Deleterious mis‐splicing of STK11 caused by a novel single‐nucleotide substitution in the 3′ polypyrimidine tract of intron five

BACKGROUND: Pathogenic variants in STK11, also designated as LKB1, cause Peutz–Jeghers syndrome, which is a rare autosomal dominant disorder characterized by mucocutaneous pigmentation changes, polyposis, and a high risk of cancer. METHODS: A male meeting the clinical diagnostic criteria for Peutz–Jeghers syndrome underwent next‐generation sequencing. To validate the predicted splicing impact of a detected STK11 variant, we performed RNA‐Seq on mRNA extracted from patient‐derived Epstein‐Barr virus‐transformed lymphocytes treated with cycloheximide to inhibit nonsense‐mediated decay ex vivo.
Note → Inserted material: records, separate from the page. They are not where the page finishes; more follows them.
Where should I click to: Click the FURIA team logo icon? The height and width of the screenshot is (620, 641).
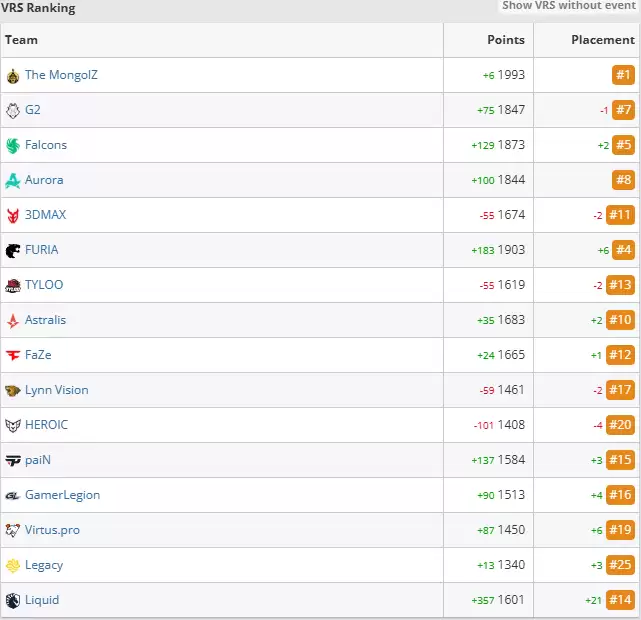pyautogui.click(x=12, y=251)
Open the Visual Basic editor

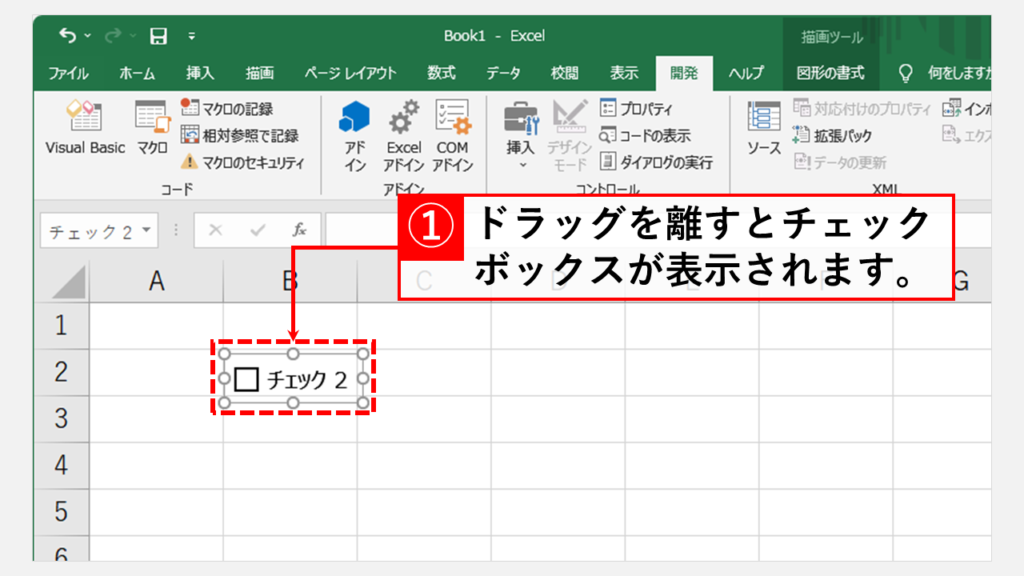point(85,128)
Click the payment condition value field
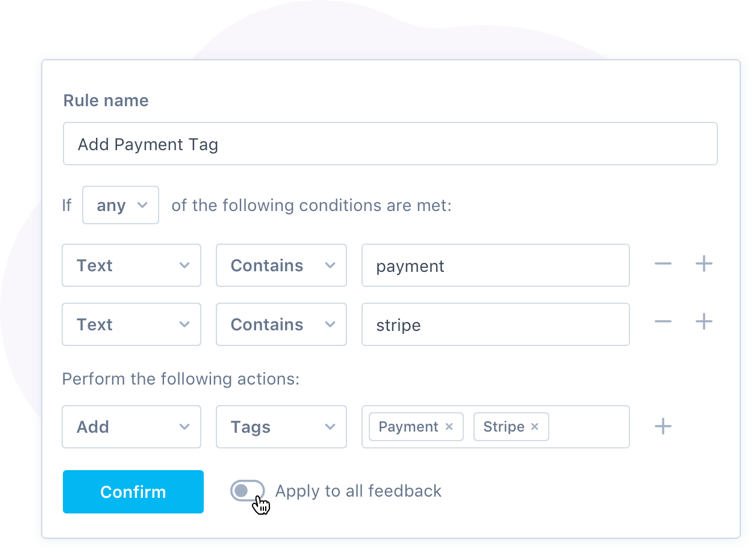 (495, 265)
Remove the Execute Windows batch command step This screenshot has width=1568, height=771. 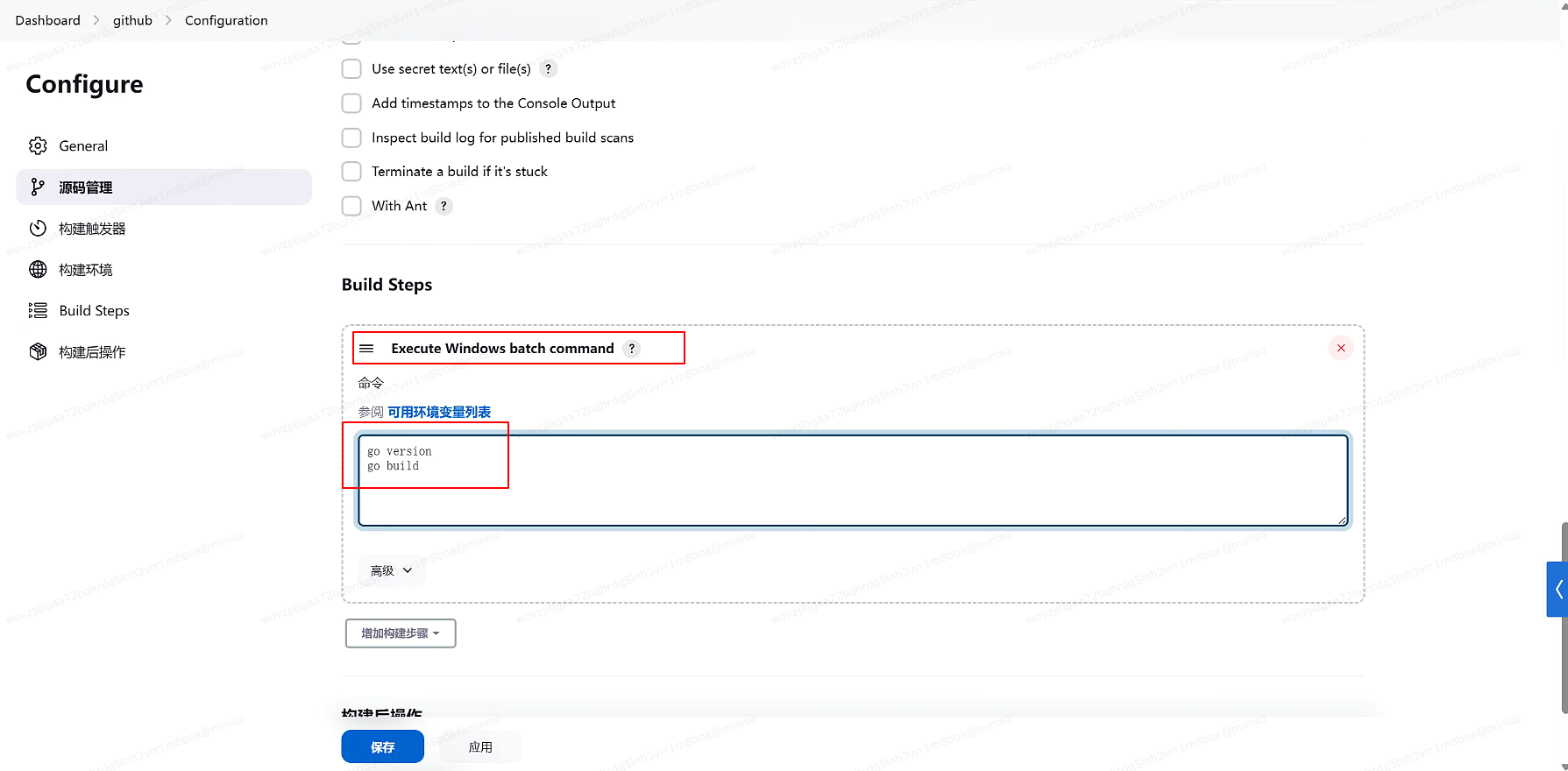pos(1341,348)
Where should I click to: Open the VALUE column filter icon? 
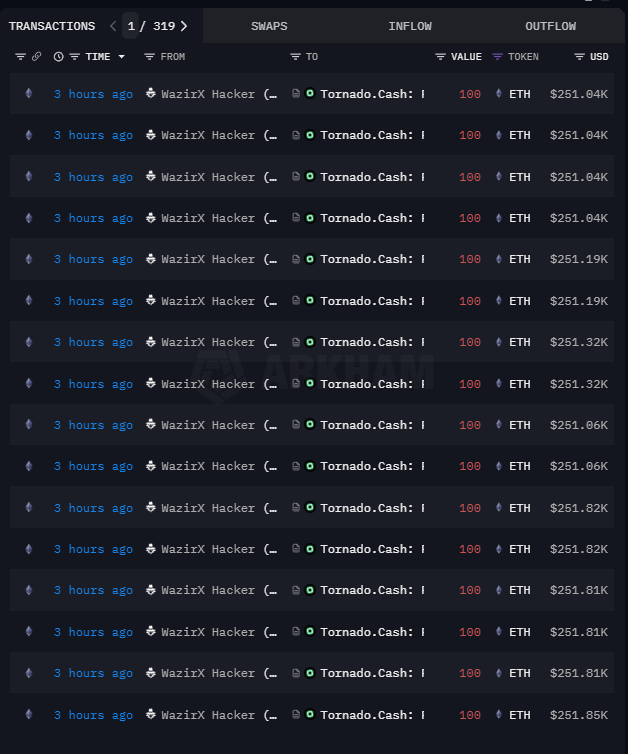pos(440,57)
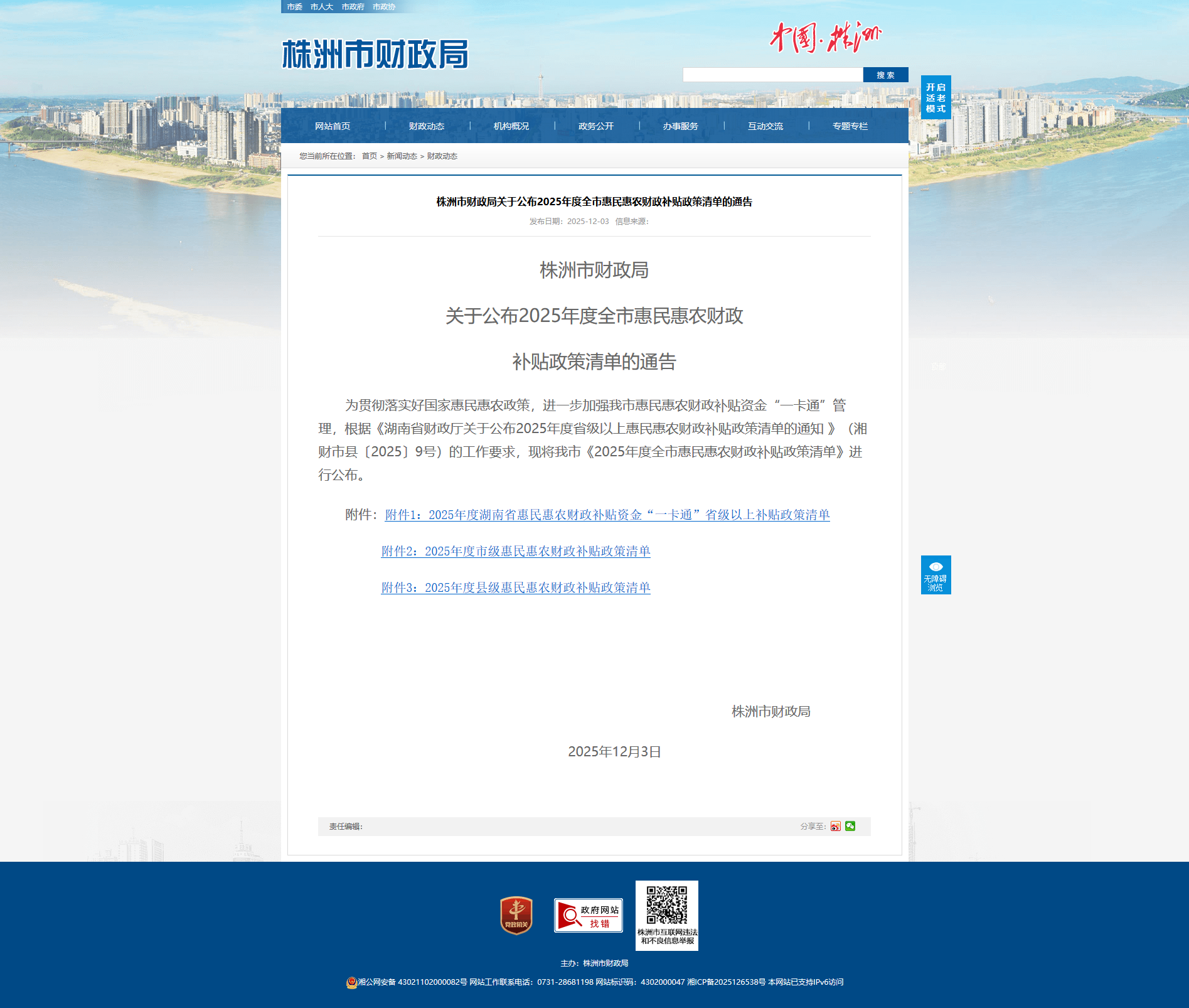Toggle the barrier-free browsing eye button
The image size is (1189, 1008).
pos(936,574)
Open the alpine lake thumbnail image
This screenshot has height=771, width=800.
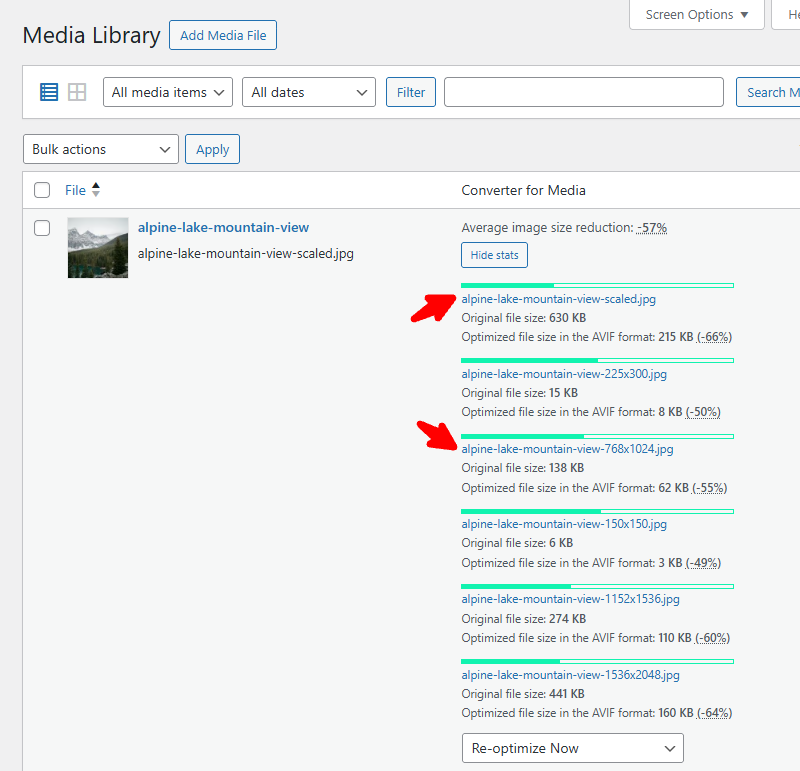[x=98, y=247]
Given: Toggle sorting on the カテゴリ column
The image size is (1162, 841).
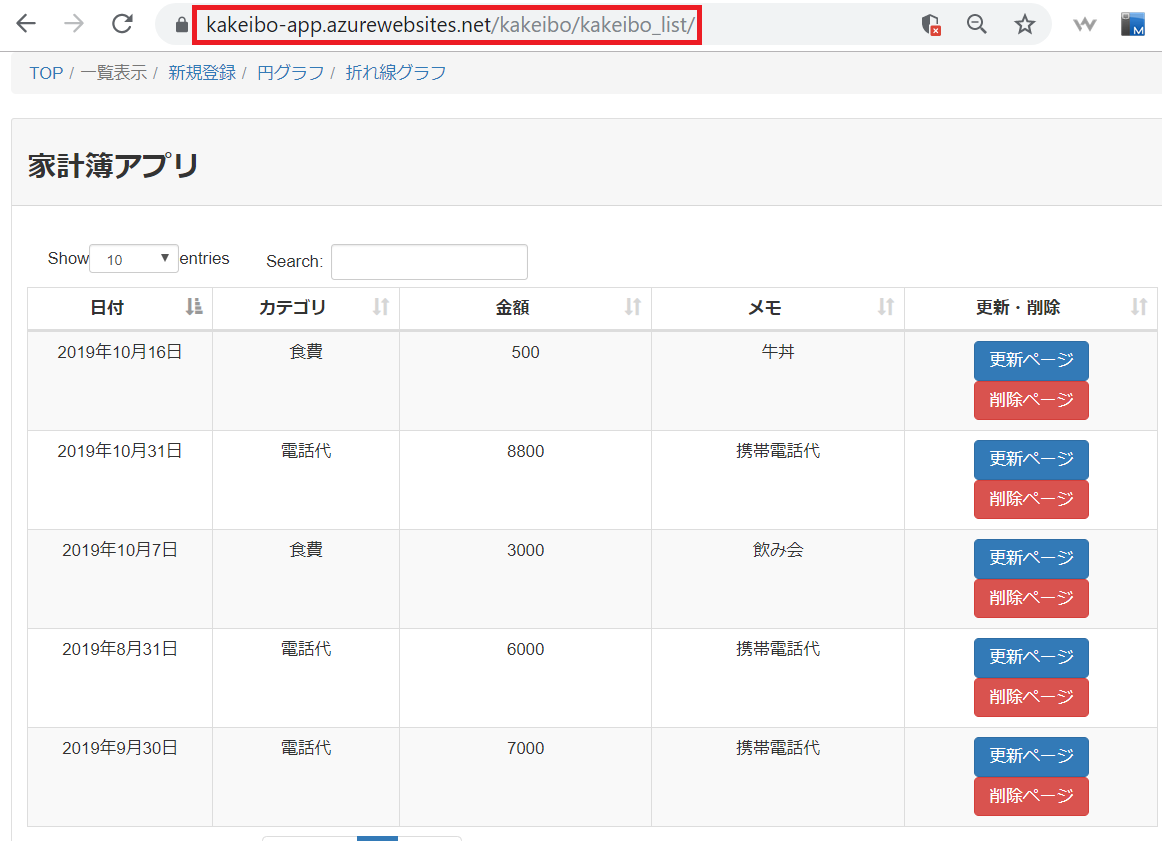Looking at the screenshot, I should click(x=380, y=308).
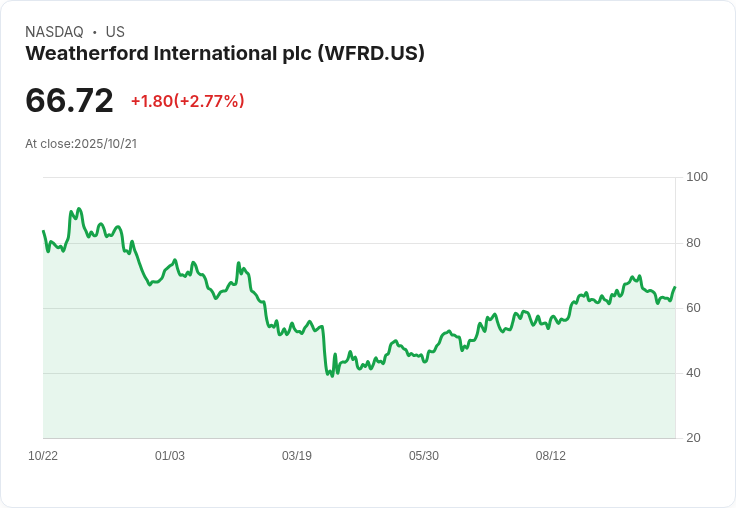This screenshot has width=736, height=508.
Task: Click the 20 y-axis price label
Action: click(x=693, y=438)
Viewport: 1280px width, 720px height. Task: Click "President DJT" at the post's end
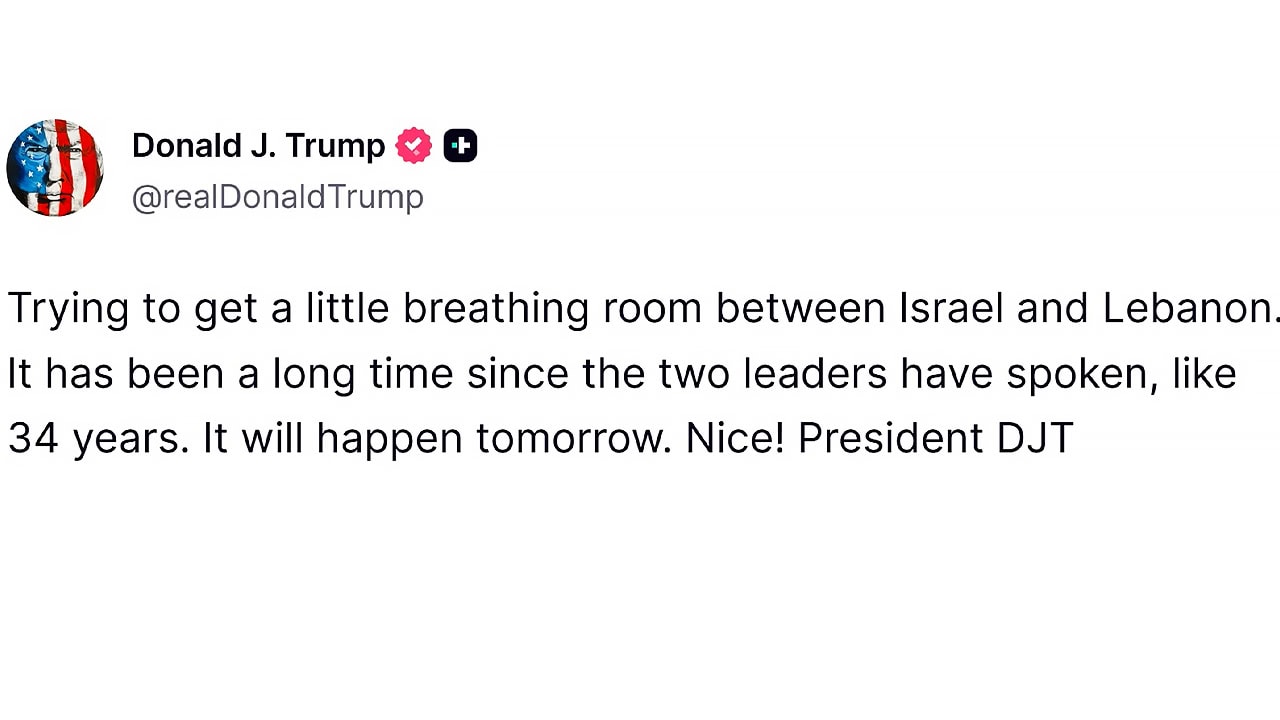click(935, 439)
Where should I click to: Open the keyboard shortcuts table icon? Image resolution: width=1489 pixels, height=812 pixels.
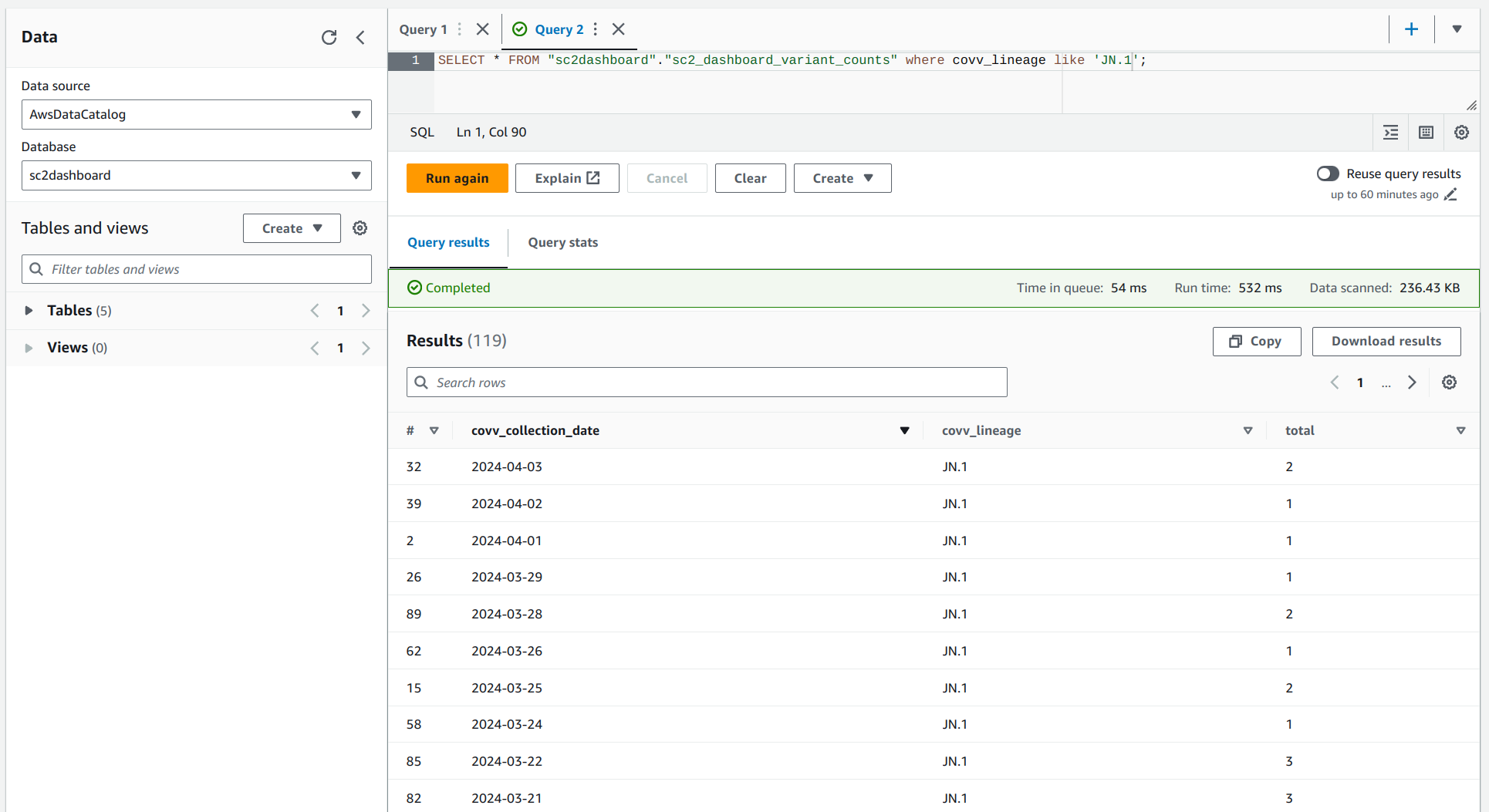pos(1426,133)
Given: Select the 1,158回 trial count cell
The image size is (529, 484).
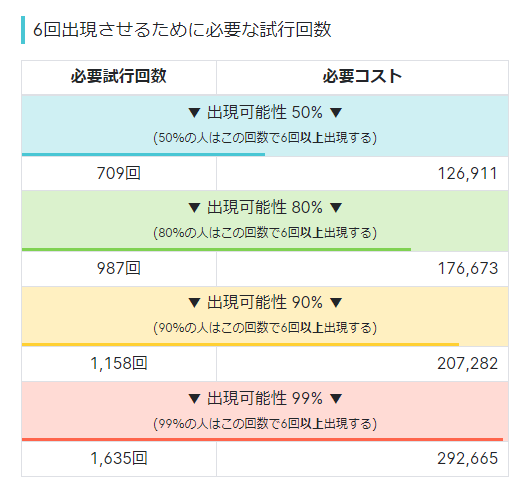Looking at the screenshot, I should point(119,364).
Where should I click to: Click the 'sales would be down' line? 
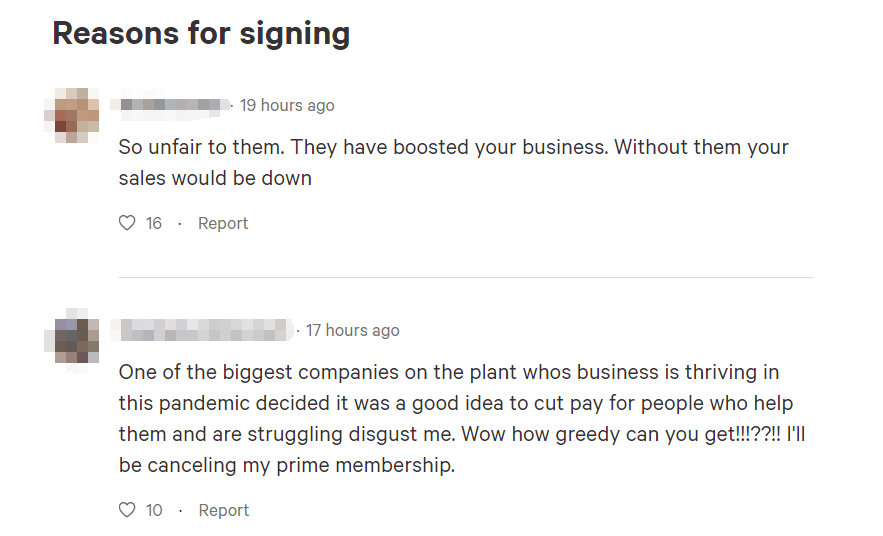[215, 179]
RESULTS: Blood testing identified a novel single‐nucleotide substitution, NM_000455.4:c.735‐10C>A, at the end of the 3′ polypyrimidine tract of intron five in STK11. RNA‐Seq confirmed a predicted eight base pair insertion in the mRNA transcript. Following inhibition of nonsense‐mediated decay, the out‐of‐frame insertion was detected in 50% of all RNA‐Seq reads. This confirmed a strong, deleterious splicing impact of the variant. CONCLUSION: We characterized a novel likely pathogenic germline variant in intron five of STK11 associated with Peutz–Jeghers syndrome. The study highlights RNA‐Seq as a useful supplement in hereditary cancer predisposition testing.